Hoy Jackson parece recibir la atención merecida. Sus novelas inspiran miniseries de Netflix como La maldición de Hill House, creada en 2018 por Mike Flanagan; su obra se ha reeditado y la película de Decker explora, desde los permisos de la ficción, su personalidad puertas adentro de aquella fortaleza de Vermont. En 2016, cuando dio la entrevista a The Guardian, Laurence Hyman Jackson no lograba descifrar porqué la obra de su madre había sufrido el olvido. Pero sí entendía que ahora se la reivindicara: “Su trabajo parece, hoy, más relevante que nunca, y después de nuestra reciente elección –la de Donald Trump como presidente–, lo será aún más. ‘La posibilidad del mal’: ¿no lo dice todo ese título? Mi madre escribió sobre situaciones aparentemente plácidas en las que todo parece estar en su lugar y todos están felices; el cielo es azul y los pájaros cantan.
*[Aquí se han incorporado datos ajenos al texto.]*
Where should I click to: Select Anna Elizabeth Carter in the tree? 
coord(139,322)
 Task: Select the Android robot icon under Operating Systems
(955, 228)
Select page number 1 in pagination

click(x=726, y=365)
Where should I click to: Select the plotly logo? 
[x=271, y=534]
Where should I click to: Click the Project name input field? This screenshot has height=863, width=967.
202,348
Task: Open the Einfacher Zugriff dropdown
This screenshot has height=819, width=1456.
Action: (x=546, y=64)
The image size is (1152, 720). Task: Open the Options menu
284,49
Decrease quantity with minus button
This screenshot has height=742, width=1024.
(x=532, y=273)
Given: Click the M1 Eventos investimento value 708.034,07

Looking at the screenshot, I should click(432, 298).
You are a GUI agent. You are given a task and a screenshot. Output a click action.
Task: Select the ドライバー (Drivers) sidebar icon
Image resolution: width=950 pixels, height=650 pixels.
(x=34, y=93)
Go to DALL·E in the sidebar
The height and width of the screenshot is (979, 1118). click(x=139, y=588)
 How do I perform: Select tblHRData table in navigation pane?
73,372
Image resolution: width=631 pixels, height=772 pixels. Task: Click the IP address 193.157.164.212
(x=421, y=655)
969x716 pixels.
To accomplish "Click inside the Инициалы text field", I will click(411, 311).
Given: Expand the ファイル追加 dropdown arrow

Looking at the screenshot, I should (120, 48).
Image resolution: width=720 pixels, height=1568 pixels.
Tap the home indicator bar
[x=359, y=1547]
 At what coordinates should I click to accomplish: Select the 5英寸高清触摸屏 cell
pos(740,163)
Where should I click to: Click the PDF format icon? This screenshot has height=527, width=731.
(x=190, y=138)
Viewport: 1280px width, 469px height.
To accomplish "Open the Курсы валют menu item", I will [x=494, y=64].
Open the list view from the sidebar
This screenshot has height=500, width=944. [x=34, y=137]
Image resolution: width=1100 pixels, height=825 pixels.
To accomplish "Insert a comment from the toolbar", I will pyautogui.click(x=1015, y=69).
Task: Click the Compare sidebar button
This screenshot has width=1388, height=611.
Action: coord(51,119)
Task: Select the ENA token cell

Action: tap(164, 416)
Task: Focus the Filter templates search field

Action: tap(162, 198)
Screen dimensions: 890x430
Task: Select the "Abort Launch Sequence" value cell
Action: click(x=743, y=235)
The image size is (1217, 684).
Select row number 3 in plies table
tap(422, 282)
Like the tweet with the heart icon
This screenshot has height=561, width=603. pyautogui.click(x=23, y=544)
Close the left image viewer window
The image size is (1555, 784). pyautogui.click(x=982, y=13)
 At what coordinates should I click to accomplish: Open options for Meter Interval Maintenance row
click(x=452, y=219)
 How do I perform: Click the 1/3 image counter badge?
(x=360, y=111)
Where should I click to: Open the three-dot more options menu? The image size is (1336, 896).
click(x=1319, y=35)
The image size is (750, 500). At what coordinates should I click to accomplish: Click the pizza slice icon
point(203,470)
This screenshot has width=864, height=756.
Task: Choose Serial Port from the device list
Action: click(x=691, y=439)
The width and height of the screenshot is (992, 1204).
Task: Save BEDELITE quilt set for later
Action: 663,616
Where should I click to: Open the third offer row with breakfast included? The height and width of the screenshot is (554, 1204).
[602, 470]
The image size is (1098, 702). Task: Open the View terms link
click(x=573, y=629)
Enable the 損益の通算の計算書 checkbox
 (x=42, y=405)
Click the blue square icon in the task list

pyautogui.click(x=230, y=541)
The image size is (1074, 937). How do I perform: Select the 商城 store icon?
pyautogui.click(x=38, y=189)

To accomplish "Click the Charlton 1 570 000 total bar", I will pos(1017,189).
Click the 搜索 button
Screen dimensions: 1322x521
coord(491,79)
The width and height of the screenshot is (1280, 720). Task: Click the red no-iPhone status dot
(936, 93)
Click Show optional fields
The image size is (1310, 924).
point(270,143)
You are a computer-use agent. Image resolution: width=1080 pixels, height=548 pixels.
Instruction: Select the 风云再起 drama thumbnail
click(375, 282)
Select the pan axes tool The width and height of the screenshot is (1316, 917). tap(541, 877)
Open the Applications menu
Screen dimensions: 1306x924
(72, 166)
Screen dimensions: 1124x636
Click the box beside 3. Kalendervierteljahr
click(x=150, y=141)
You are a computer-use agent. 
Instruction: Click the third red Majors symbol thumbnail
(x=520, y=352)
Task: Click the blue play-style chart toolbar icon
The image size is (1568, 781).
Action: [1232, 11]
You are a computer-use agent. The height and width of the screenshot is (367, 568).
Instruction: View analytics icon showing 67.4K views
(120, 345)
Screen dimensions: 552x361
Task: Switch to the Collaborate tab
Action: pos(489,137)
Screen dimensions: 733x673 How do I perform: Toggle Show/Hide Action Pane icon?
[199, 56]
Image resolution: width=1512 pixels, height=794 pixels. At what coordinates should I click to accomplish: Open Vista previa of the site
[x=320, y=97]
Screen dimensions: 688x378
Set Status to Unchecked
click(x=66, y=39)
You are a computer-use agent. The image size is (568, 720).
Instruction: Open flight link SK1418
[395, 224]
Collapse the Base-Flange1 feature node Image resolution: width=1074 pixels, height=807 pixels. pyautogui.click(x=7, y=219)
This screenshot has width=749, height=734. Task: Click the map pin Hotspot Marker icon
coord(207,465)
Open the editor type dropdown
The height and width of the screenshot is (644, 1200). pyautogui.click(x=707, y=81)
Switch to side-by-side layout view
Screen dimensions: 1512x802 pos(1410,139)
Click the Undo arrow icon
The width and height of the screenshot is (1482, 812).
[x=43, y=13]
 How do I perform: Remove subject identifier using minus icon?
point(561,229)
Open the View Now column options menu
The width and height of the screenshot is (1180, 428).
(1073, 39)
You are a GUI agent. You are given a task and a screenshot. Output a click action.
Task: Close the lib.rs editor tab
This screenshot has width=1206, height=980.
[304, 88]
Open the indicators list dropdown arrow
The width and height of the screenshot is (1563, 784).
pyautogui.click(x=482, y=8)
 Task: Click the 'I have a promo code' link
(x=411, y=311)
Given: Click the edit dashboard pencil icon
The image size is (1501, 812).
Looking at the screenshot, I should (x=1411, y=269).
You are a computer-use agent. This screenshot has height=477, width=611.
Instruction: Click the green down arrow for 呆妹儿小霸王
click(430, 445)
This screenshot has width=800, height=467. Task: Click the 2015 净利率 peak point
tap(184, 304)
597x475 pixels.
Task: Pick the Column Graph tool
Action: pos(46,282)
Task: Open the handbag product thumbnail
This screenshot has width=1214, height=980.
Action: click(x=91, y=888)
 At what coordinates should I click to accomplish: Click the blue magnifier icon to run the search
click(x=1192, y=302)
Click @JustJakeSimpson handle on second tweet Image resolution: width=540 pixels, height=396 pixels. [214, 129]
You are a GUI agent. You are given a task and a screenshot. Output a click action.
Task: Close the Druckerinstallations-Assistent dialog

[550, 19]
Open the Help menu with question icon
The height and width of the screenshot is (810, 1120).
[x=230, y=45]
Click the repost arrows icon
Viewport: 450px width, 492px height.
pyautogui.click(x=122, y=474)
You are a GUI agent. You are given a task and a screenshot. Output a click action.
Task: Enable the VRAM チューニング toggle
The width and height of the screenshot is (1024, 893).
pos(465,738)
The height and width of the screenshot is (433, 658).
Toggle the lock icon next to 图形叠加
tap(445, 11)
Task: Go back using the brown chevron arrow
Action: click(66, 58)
Pero debajo espera un mundo en tensión”. “La posibilidad del mal” es el nombre del primer cuento de Dark Tales. Un horror sumergido en la vida tranquila de una vieja solterona de buena familia.
En uno de los pasajes claves de Shirley vemos a la extraordinaria Elisabeth Moss durante una de las reuniones sociales a las que debía asistir Shirley Jackson por el trabajo de su marido. Atrapada en esa telaraña de normas sociales y comentarios tras la espalda, la artífice de Hill House solo podía desajustar ese entorno sin sentirse del todo humillada al hacer evidente su resistencia a toda etiqueta. Su desaliño era, en definitiva, una abierta declaración de ese desprecio. Y de ese mismo pozo de enojo nace el irrefrenable deseo de derramar una copa de vino sobre el prolijo sofá de su anfitriona. El lado obediente de la chica criada en California intenta frotar la mancha ante los horrorizados gritos de las mujeres presentes que advierten una desgracia aún mayor en el remedio que en la enfermedad. La disruptiva presencia de Jackson en ese entorno de colores pastel y cinturas delgadas es la misma que empuja sus letras en el corazón de la narrativa de su tiempo, poniendo el dedo manchado de rojo sobre las buenas costumbres de esa sociedad del bienestar que alumbraron los años 50. Eso mismo había anunciado “La lotería” al retratar a los simpáticos habitantes de un pueblo como una turba linchadora. Eso mismo anunciaba la tragedia de Natalie Waite en Hangsaman cuando creía haber escapado a su destino.